• **YOUR GOAL**
From the material that follows, please give the number of lines containing the string "الراجحي", and that number alone.
INFORMATION: Begin
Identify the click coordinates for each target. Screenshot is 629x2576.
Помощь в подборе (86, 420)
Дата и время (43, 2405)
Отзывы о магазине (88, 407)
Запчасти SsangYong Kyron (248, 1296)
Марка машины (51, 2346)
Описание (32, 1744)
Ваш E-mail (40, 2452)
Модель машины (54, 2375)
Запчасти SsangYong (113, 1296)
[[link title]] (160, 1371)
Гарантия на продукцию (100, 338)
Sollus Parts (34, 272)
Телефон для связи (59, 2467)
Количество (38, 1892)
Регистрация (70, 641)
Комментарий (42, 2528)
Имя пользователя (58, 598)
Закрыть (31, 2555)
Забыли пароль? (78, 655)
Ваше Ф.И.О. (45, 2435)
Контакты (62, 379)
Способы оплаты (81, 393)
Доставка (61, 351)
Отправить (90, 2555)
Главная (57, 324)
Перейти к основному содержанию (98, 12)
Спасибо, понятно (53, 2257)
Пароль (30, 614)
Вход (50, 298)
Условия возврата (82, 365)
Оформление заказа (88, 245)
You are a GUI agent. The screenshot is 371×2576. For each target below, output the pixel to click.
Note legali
INFORMATION: End
INFORMATION: Begin
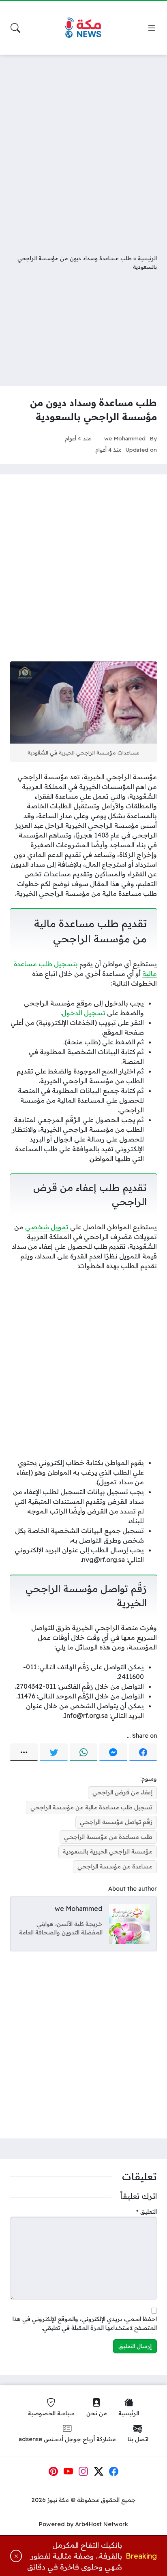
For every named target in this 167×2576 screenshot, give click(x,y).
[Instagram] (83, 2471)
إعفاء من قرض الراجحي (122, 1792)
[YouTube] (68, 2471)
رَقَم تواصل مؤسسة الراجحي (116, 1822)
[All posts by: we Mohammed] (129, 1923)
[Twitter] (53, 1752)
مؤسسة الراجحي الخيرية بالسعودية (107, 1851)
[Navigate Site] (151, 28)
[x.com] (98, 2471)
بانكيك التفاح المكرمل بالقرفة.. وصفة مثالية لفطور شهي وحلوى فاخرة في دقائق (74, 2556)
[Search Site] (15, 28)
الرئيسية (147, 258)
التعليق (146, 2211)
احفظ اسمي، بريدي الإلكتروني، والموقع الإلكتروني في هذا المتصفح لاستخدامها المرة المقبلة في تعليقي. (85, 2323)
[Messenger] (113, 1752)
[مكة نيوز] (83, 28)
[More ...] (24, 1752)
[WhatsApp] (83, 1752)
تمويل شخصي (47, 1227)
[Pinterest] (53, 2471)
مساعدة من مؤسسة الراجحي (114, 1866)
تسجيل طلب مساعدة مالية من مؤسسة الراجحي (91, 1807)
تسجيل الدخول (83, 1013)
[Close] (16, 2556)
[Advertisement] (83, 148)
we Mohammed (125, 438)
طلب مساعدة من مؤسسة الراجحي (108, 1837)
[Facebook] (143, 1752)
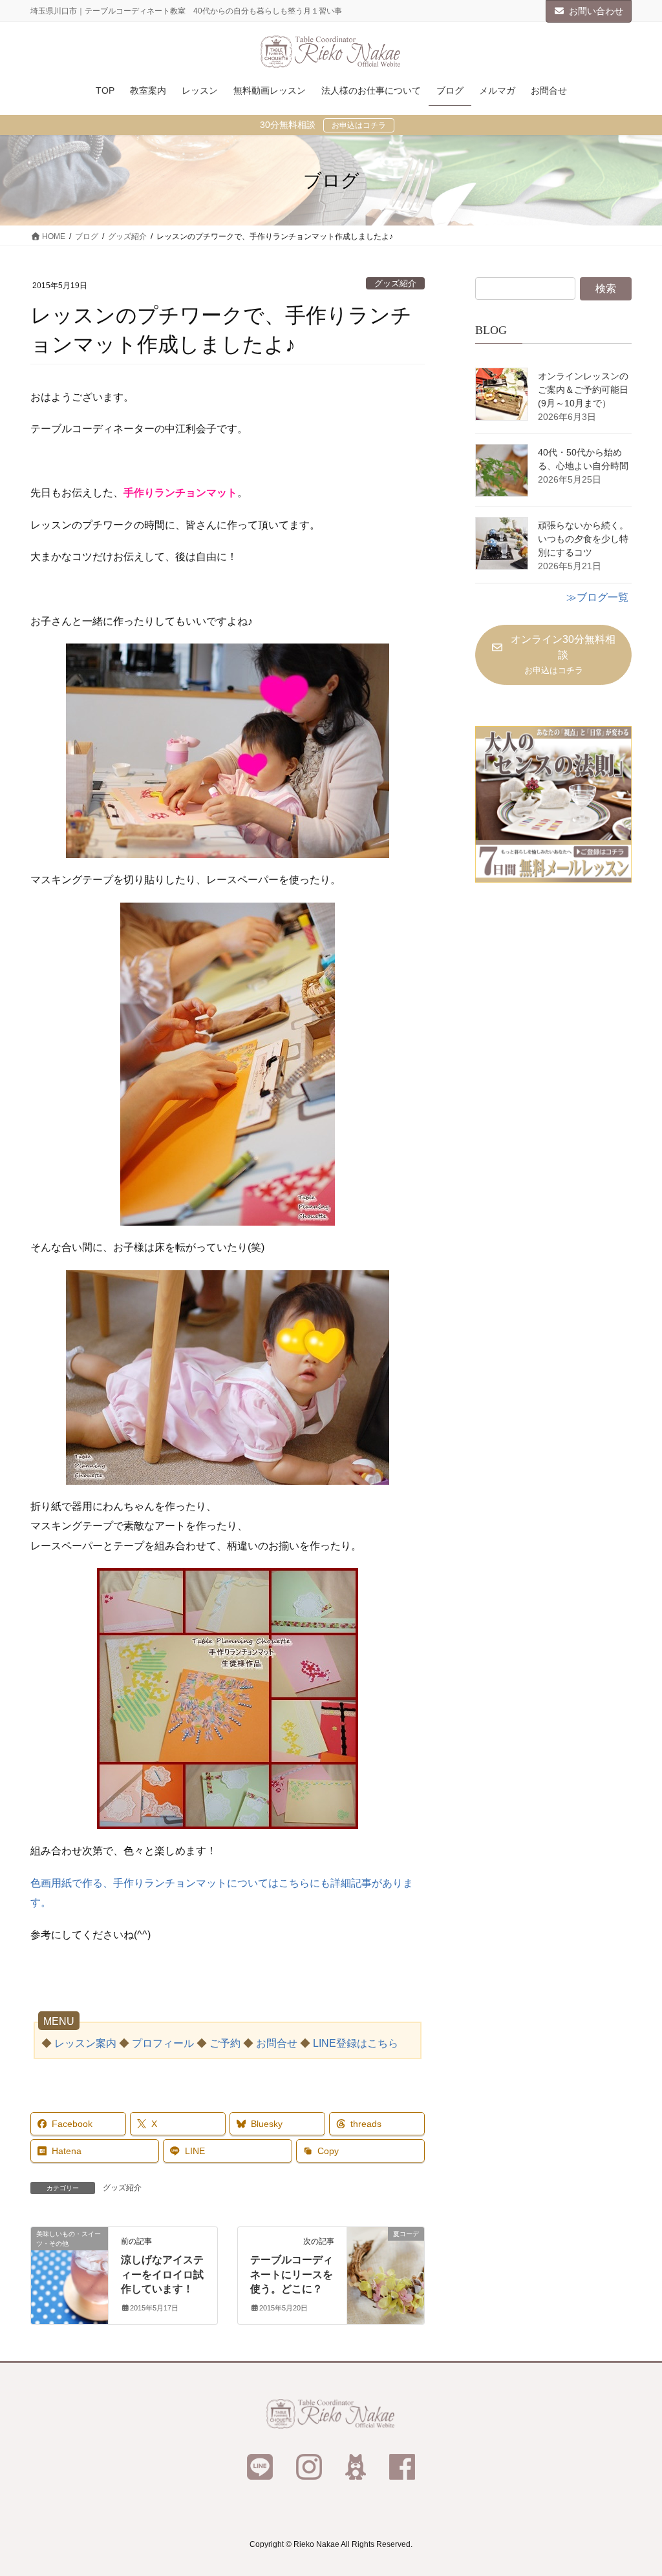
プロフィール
INFORMATION: End
INFORMATION: Begin
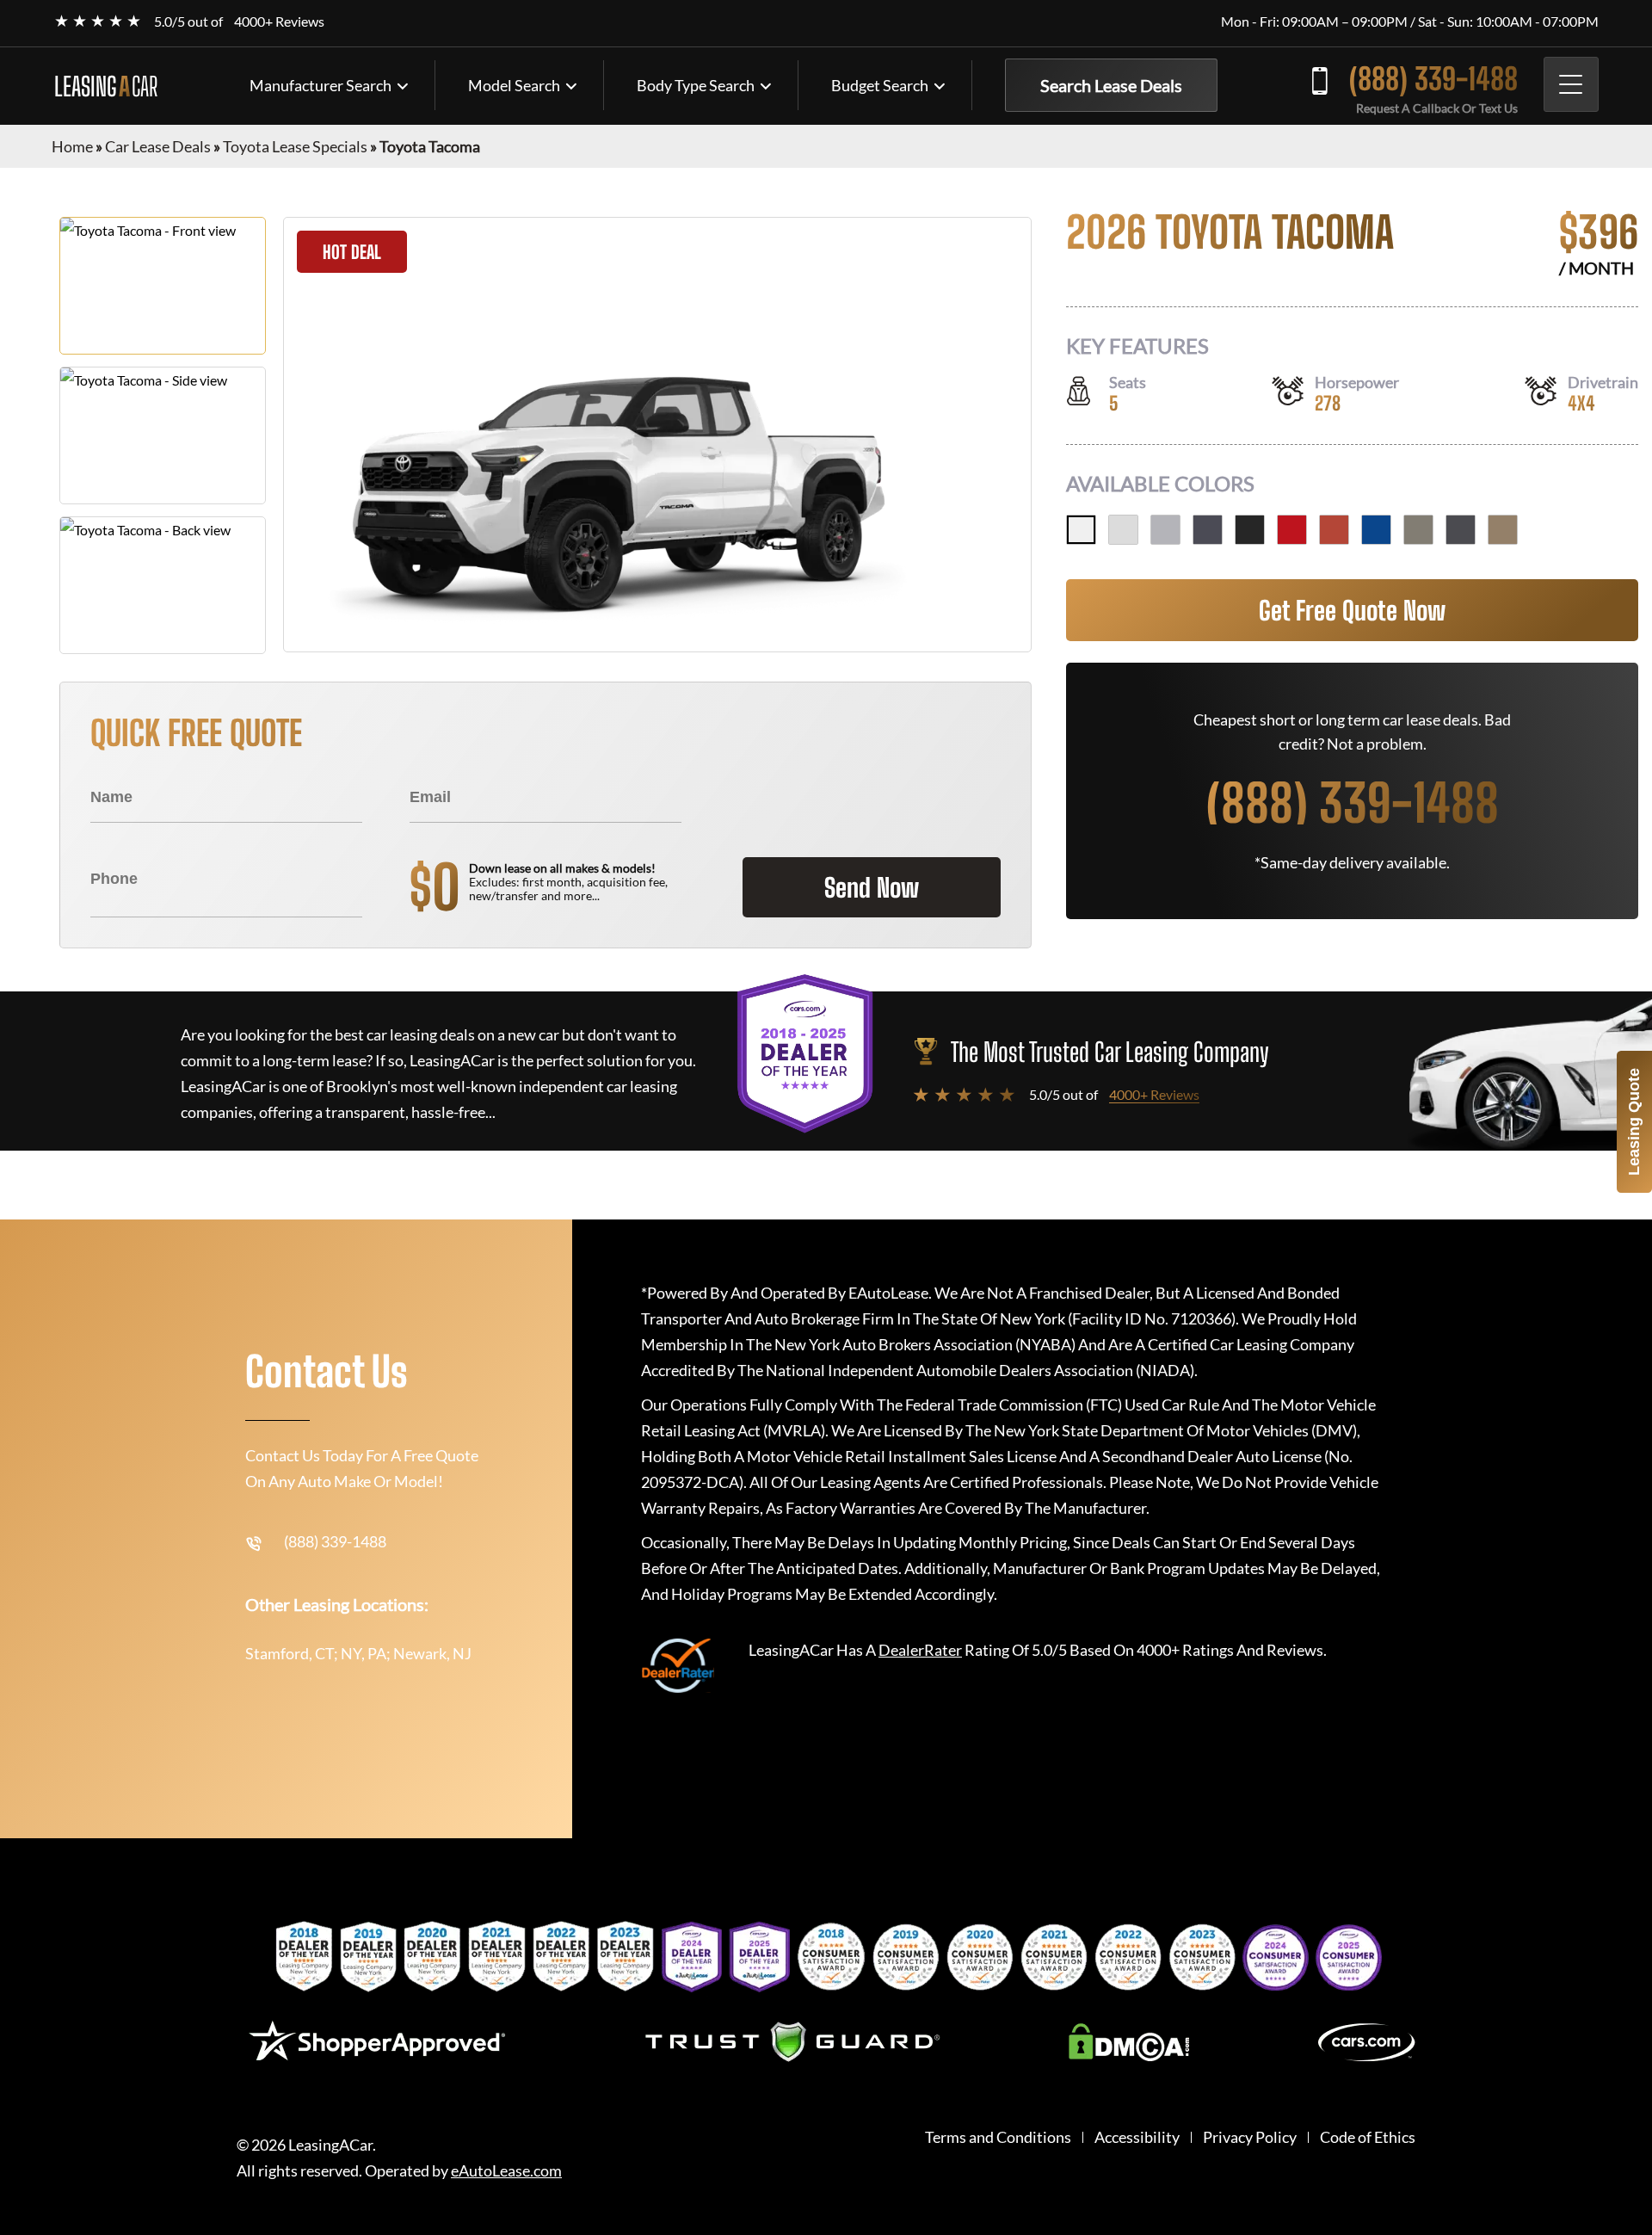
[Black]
INFORMATION: End
• **TASK SOLUTION**
6